The Agricultural Show caused 'A Working Man' to have printed a small poster with a 6 verse poem (to be sung to the tune of 'We won't go home till morning'). It is a humorous effort but in it one notes an underground bitterness about the disparity between the rich and the poor, with the scales weighted in favour of the establishment in rural society. It isn't surprising that this 'working man' did not sign his name.
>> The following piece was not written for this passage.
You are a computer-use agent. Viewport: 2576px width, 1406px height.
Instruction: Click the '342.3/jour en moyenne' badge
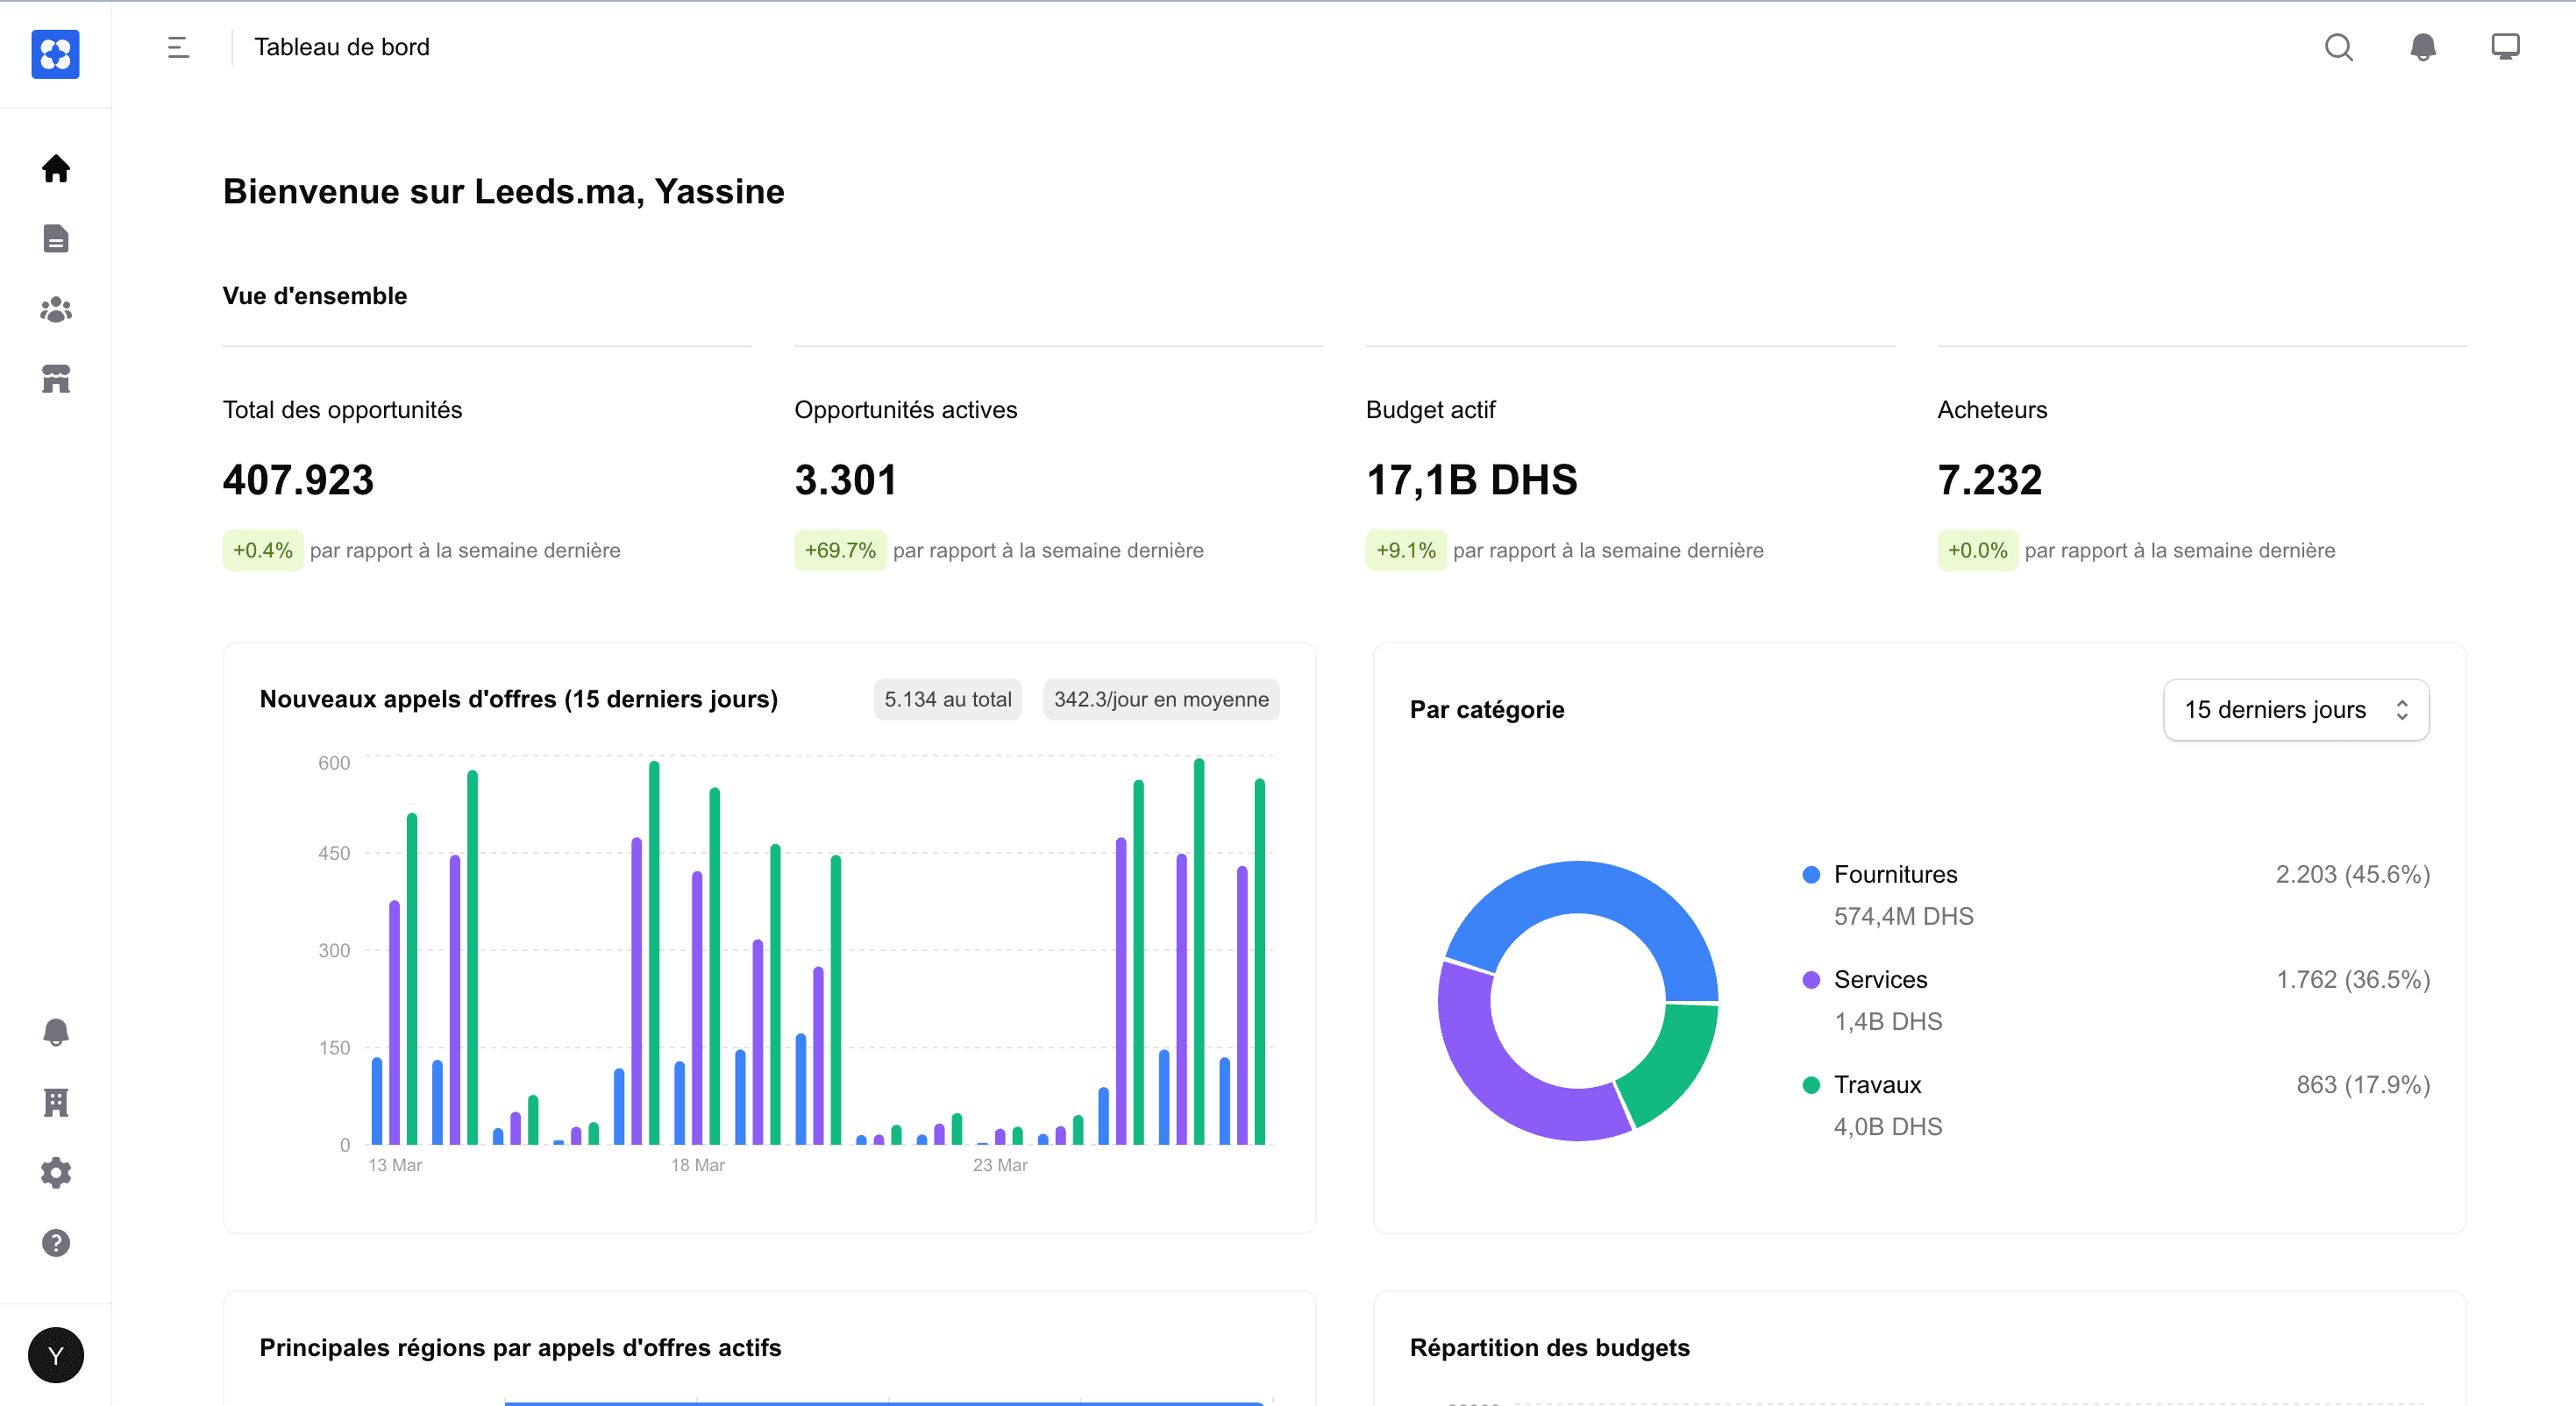1160,699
A couple of the verses go as follows:-
'There'll be lords and ladies fine,
They will all sit down to dine,
And drink such lots of wine,
At the Agricultural Show.
There's lots who'd like to go,
But their pockets are rather low.
There'll be Warwickshire lads and lasses,
They're sure to have their glasses,
They must mind which way they passes,
At the Agricultural Show.
There'll be lords and ladies fine,
They will all sit down to dine,
And drink such lots of wine,
At the Agricultural Show.
But if a poor man goes there,
And gets a drop of beer,
The Bobby he soon stops him,
And into quod he pops him,
And swears he's drunk and cops him,
At the Agricultural Show.
The fifth verse ends with these lines:
...You'll split your sides a laughing,
To hear the farmers chaffing,
Vows they won't let Joseph Arch in At the Agricultural Show.
Warwickshire people, especially, will know of Joseph Arch, the agitator for farm labourers' rights, who formed the National Agricultural Labourers' Union in 1872 and later became a Liberal M.P.